#### [PROBLEM STATEMENT]
Word for word, give again the lines of the material below, from the one holding "How do I perform: Click Quảng" to the last, with nothing added.

#### [RECORDS FOR THE EXERCISE]

----------

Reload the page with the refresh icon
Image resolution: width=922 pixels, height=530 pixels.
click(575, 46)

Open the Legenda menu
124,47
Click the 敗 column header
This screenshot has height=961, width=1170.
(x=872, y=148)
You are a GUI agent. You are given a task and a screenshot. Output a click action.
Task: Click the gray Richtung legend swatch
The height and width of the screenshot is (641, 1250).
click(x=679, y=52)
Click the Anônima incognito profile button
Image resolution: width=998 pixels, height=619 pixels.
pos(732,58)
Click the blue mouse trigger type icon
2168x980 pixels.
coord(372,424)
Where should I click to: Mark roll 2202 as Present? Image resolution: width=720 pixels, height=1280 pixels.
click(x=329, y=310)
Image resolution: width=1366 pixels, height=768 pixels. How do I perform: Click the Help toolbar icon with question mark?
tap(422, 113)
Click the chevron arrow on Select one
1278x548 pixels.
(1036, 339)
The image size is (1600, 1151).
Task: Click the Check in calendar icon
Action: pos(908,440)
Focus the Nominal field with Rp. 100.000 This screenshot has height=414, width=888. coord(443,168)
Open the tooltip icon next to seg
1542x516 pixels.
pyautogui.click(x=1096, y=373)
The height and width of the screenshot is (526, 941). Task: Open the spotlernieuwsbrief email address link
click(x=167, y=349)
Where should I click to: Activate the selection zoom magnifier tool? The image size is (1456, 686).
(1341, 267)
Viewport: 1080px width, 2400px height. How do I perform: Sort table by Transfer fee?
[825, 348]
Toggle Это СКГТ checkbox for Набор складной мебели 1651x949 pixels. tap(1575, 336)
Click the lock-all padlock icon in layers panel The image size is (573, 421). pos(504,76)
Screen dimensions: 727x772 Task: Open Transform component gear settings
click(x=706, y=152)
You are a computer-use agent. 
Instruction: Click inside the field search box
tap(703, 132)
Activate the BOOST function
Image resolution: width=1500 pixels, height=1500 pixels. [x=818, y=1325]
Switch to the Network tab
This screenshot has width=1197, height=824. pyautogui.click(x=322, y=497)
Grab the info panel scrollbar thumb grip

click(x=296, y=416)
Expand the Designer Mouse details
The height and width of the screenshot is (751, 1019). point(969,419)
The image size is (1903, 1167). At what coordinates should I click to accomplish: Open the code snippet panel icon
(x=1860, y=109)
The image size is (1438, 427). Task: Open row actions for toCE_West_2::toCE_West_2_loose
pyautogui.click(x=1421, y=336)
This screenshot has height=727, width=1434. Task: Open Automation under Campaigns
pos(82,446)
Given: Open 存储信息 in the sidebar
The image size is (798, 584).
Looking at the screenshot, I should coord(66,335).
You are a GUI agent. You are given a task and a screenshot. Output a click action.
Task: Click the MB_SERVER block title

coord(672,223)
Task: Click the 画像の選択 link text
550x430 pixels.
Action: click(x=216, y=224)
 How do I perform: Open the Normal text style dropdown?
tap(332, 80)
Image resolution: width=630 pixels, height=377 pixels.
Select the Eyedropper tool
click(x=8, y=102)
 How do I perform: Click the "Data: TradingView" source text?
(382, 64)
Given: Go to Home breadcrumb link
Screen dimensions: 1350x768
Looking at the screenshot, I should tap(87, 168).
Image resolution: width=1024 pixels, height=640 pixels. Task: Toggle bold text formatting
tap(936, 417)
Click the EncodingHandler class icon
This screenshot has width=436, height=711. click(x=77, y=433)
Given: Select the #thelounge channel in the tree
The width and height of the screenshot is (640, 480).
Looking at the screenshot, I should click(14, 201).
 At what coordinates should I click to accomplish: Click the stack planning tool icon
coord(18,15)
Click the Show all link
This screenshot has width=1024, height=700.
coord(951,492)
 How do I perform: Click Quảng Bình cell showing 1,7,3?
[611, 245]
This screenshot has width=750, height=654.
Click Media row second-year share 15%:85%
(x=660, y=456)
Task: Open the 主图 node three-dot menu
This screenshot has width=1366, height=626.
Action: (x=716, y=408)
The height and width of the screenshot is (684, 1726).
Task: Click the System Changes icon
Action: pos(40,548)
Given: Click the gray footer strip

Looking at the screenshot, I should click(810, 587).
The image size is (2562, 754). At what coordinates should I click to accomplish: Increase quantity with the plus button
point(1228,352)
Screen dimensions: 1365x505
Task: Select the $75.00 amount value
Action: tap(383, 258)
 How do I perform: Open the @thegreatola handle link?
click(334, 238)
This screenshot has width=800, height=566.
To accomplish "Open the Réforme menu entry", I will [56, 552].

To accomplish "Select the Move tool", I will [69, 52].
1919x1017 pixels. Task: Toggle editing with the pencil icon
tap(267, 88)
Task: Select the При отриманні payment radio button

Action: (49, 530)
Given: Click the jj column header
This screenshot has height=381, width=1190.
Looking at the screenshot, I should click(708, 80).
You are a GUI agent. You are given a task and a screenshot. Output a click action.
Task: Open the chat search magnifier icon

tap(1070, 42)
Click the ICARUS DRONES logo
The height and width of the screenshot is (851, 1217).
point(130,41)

----------

#### [PROBLEM SOLUTION]
 How do I perform: Click Quảng Bình cell showing 1,7,3?
[611, 245]
This screenshot has width=750, height=654.
Click Media row second-year share 15%:85%
(x=660, y=456)
Task: Open the 主图 node three-dot menu
This screenshot has width=1366, height=626.
Action: (x=716, y=408)
The height and width of the screenshot is (684, 1726).
Task: Click the System Changes icon
Action: pos(40,548)
Given: Click the gray footer strip

Looking at the screenshot, I should click(810, 587).
The image size is (2562, 754). At what coordinates should I click to accomplish: Increase quantity with the plus button
point(1228,352)
Screen dimensions: 1365x505
Task: Select the $75.00 amount value
Action: tap(383, 258)
 How do I perform: Open the @thegreatola handle link?
click(334, 238)
This screenshot has width=800, height=566.
To accomplish "Open the Réforme menu entry", I will [56, 552].

To accomplish "Select the Move tool", I will [69, 52].
1919x1017 pixels. Task: Toggle editing with the pencil icon
tap(267, 88)
Task: Select the При отриманні payment radio button

Action: (49, 530)
Given: Click the jj column header
This screenshot has height=381, width=1190.
Looking at the screenshot, I should click(708, 80).
You are a GUI agent. You are given a task and a screenshot. Output a click action.
Task: Open the chat search magnifier icon

tap(1070, 42)
Click the ICARUS DRONES logo
The height and width of the screenshot is (851, 1217).
point(130,41)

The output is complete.